_Extrait du texte_:
- - - - - - -
Interview – Abderrahim Bouzelmate et Boraïda El Kharrim : un voyage en Andalousie en compagnie de la Sultane Chajara Dorr

*** Contribution extérieure***

Gestionnaires de la page Facebook « Al-Andalus-Les Rendez-vous de Cordoue » sur laquelle ils partagent leurs merveilleuses découvertes andalouses, Abderrahim Bouzelmate et Boraïda El Kharrim ont accepté de nous partager leur amour pour l’histoire du sud de l’Espagne. Par ailleurs, la sortie du livre Sultane Sublime, l’extraordinaire destin de Chajara Dorr, dont Abderrahim Bouzelmate est l’auteur, est l’occasion pour nous de nous intéresser à cette femme qui a marqué l’histoire musulmane et andalouse, grâce à son charme et son intelligence. Un destin hors du commun comme on les aime !

– Pour commencer, pourriez-vous vous présenter à la communauté d’Un souffle d’histoires s’il-vous-plaît ?

Abderrahim Bouzelmate : Passionné par l’histoire de l’Andalousie depuis une quinzaine d’années, j’ai aujourd’hui 38 ans et j’habite Marseille où j’enseigne les lettres dans le secondaire. Je suis également président d’une association culturelle, Les Rendez-Vous de Cordoue, dont l’objectif supérieur est de proposer de nouvelles clés pour le vivre-ensemble aujourd’hui et mettre en avant le patrimoine philosophique et littéraire de l’Andalousie musulmane.

Boraïda El Kharrim : Natif de Bordeaux, amoureux de la langue française, épris de littérature et de poésie, j’ai 33 ans et je vis actuellement à Toulouse où j’occupe la fonction de Responsable Production dans le secteur de la logistique. En parallèle, je poursuis des études de master 2 « Les Andalus » au sein de l’Université Bordeaux Montaigne, consacrées à un ensemble de thématiques liées à Al-Andalus en général, à l’Occident musulman d’hier et d’aujourd’hui. Ma rencontre heureuse avec l’Andalousie, vieille de quelques années, eut l’effet d’une fulgurance. J’ai fait la connaissance d’Abderrahim lors d’un voyage organisé par son association en avril 2017 et depuis, j’ai rejoint l’aventure des Rendez-vous de Cordoue en participant aux divers événements culturels (séjours, conférences). Nous alimentons également la page Facebook de l’association et œuvrons modestement au quotidien pour faire connaître cette histoire lumineuse au plus grand nombre.

– D’où vous vient cet amour pour l’Andalousie ?
- - - - - - -
_Jeu de données_:
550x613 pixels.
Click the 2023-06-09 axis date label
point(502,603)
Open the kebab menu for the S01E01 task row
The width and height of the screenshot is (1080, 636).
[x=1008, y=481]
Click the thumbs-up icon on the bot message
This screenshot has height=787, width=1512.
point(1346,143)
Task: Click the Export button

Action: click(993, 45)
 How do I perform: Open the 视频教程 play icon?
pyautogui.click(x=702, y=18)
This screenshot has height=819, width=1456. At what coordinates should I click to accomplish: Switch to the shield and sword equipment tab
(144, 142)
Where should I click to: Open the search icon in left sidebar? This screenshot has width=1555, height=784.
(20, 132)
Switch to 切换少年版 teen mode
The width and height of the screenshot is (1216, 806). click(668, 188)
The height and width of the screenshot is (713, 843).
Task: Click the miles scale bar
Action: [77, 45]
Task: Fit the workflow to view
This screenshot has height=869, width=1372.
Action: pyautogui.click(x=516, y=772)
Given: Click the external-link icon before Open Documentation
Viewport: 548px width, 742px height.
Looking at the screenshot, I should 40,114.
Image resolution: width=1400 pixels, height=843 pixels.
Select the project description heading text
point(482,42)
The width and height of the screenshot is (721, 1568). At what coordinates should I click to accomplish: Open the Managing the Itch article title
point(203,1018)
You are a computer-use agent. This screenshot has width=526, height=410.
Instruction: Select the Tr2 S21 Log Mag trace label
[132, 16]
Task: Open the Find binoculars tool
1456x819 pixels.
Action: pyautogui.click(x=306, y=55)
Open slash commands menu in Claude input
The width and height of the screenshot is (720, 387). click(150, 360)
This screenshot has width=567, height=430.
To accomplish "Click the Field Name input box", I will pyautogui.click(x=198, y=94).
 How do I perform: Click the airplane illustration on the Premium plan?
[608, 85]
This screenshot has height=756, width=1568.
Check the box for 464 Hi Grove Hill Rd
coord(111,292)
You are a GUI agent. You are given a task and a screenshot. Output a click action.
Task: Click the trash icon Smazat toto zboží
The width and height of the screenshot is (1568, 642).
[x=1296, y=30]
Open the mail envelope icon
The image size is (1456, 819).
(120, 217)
- - - - - - -
_Votre objectif_: Selon l'extrait de l'entretien sur l'Andalousie, dans quelle ville Abderrahim Bouzelmate habite-t-il et enseigne-t-il ? Fondez-vous uniquement sur l'extrait pour répondre.

_Réponse_: À Marseille.